A laptop or personal computer comprises the required hardware, without a need to buy additional hardware unless the monitor fails the Point of Use Quality Assurance test. There are, however, optional additions, including larger monitors (as in the example above), ergonomic mice, track pads, etc, which may add some benefit in terms of ergonomics and comfort.

Early in the pandemic, some pathologists chose to review cases and order ancillary testing remotely, only coming to the hospital to verify completed cases or review slides/material that required further review of the glass slides. After the CMS waiver was issued, some pathologists chose to work almost exclusively from home.^1,2,17–19  These efforts allowed pathologists who were high-risk or in quarantine to work from home, facilitated a reduction in the number of staff required on-site, increased our ability to socially distance for staff members required to be on-site, and reduced the total number of staff touching and interacting with case materials (slides and paperwork).

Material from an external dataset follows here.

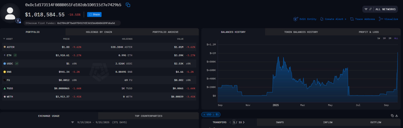Switch to the Holdings by Chain tab
The image size is (403, 128).
click(99, 32)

After analyzing the steps involved in creating and delivering glass slides in our regular analog workflow, we found many potential risk points for cross-contamination considering the total number of touch points for glass slides, cardboard slide folders, and the paperwork generated to accompany the slides on each case. We assessed the number of touch points between initial slide staining/coverslipping and final filing in the slide archives and determined that the slide(s) and slide folder(s) for a case will have been handled on average by at least 2 histotechnologists, 1 courier, 2 people in slide distribution, a resident, a pathologist, 2 or 3 additional staff members in our central pathology delivery hub, 2 people in the scan center, and 2 or 3 staff members in the archive area. Total touch points in our routine digital workflow are 15 to 20, at best. In addition, those pathologists with a nondigital workflow receive paperwork that has been touched by the accessioner, grosser, transcriptionist who proofed the paperwork, courier who transported the paperwork to our delivery hub, and staff member who collated the paperwork and slides prior to delivery to the pathologist.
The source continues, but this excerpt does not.